PatentMatrix: survey gene/protien patents

(From Source Code Biol Med. 2007 Sep 6;2:4. by A. Lahm, E. de Rinaldis)

BACKGROUND: The number of patents associated with genes and proteins and the amount of information contained in each patent often present a real obstacle to the rapid evaluation of the novelty of findings associated to genes from an intellectual property (IP) perspective. This assessment, normally carried out by expert patent professionals, can therefore become cumbersome and time consuming. Here we present PatentMatrix, a novel software tool for the automated analysis of patent sequence text entries.

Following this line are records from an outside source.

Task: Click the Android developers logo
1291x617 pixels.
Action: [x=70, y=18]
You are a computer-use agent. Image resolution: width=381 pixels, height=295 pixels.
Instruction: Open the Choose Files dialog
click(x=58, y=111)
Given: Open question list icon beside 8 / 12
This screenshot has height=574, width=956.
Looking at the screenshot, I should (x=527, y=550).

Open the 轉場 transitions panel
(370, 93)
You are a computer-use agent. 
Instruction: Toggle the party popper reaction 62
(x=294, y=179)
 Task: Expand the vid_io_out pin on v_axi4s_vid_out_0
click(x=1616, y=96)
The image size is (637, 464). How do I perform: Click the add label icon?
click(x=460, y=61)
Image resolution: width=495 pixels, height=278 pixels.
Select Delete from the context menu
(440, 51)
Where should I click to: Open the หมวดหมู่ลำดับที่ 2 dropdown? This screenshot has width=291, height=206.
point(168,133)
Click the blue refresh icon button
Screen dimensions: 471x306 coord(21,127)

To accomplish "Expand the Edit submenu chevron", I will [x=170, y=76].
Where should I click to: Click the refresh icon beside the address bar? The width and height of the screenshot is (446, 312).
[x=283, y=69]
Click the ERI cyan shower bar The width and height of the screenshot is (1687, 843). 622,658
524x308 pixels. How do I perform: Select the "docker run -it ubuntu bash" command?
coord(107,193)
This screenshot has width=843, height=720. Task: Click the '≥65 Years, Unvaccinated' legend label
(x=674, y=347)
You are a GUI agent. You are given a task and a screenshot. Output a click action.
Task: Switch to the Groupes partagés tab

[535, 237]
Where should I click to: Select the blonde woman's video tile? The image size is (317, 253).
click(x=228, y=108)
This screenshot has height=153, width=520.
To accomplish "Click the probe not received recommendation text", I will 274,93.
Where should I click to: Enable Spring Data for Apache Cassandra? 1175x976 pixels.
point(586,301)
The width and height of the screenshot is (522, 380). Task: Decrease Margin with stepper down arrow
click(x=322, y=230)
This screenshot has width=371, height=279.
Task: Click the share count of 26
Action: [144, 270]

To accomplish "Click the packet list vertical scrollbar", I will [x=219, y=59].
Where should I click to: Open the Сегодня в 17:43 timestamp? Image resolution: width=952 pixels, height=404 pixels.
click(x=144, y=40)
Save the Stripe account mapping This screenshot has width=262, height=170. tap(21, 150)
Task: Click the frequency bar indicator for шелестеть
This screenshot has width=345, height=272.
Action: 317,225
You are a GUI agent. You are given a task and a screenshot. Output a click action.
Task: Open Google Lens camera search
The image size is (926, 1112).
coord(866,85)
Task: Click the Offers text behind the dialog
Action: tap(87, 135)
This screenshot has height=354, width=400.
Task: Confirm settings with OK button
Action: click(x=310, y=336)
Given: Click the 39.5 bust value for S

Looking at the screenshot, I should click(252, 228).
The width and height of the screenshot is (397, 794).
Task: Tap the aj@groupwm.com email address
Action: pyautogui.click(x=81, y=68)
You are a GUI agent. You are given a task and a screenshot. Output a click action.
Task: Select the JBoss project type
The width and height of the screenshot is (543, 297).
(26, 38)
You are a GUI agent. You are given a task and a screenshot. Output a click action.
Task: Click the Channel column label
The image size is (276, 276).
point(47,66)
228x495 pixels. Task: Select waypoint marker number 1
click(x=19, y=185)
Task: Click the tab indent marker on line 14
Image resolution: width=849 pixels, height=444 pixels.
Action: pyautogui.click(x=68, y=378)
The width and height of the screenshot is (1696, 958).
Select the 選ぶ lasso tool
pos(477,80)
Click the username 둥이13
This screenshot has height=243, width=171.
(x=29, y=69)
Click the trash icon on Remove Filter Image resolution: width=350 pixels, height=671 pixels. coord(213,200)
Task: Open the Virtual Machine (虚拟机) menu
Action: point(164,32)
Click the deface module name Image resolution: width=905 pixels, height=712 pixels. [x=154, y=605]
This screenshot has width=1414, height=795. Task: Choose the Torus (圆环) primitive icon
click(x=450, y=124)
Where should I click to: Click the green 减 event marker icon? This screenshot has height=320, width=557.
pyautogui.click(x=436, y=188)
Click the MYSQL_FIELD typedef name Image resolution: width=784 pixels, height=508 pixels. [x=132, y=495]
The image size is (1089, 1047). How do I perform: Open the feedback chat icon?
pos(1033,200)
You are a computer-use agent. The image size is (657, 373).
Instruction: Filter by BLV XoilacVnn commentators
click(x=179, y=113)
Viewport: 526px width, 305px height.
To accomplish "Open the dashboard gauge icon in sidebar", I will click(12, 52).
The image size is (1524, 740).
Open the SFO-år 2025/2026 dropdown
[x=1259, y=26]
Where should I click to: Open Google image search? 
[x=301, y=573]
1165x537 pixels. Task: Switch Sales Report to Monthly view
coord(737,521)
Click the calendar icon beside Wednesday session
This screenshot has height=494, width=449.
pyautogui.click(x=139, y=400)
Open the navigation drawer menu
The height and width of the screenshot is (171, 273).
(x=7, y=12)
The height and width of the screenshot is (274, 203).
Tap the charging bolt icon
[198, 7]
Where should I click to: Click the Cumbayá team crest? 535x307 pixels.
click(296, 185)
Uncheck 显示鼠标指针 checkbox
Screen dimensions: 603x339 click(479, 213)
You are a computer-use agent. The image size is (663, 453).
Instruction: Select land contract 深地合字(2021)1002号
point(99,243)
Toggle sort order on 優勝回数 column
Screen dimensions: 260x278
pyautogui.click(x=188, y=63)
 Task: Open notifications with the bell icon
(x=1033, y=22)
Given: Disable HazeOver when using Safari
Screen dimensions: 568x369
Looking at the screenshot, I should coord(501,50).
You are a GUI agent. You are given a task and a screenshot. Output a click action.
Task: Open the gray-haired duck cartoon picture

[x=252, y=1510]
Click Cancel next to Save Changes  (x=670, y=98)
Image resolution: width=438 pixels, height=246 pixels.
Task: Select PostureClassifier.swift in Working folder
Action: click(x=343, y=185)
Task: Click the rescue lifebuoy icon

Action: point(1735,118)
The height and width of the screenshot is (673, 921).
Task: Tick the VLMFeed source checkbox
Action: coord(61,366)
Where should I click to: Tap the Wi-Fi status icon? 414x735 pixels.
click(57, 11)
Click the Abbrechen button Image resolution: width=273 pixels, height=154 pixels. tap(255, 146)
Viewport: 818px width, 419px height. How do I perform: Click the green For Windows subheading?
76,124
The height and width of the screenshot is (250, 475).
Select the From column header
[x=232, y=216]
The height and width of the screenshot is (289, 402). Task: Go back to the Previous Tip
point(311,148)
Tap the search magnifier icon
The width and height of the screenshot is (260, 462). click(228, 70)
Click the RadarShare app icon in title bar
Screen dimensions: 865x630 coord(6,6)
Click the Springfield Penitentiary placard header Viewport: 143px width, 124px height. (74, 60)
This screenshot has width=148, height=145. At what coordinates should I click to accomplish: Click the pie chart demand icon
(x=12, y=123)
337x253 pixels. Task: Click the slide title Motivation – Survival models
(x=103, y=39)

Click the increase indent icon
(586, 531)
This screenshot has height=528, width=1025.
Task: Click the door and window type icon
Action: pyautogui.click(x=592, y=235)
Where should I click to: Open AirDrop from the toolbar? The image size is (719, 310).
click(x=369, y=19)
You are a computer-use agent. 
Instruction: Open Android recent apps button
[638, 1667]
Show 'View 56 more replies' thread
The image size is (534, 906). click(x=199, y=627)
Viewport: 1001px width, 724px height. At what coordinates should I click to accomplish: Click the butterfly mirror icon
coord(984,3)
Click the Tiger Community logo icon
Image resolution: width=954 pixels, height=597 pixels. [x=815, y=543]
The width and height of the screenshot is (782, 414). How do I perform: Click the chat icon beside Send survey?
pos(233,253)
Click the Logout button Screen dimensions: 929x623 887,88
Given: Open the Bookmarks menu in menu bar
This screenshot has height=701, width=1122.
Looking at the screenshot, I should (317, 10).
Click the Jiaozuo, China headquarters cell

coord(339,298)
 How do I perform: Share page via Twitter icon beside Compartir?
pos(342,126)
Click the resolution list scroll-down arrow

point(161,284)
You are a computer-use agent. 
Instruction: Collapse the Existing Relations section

METHODS AND RESULTS: PatentMatrix is written in the Awk language and requires installation of the Derwent GENESEQtrade mark patent sequence database under the sequence retrieval system SRS.The software works by taking as input two files: i) a list of genes or proteins with the associated GENESEQtrade mark patent sequence accession numbers ii) a list of keywords describing the research context of interest (e.g. 'lung', 'cancer', 'therapeutics', 'diagnostics'). The GENESEQtrade mark database is interrogated through the SRS system and each patent entry of interest is screened for the occurrence of user-defined keywords. Moreover, the software extracts the basic information useful for a preliminary assessment of the IP coverage of each patent from the GENESEQtrade mark database. As output, two tab-delimited files are generated which provide the user with a detailed and an aggregated view of the results.An example is given where the IP position of five genes is evaluated in the context of 'development of antibodies for cancer treatment'.

CONCLUSION: PatentMatrix allows a rapid survey of patents associated with genes or proteins in a particular area of interest as defined by keywords. It can be efficiently used to evaluate the IP-related novelty of scientific findings and to rank genes or proteins according to their IP position.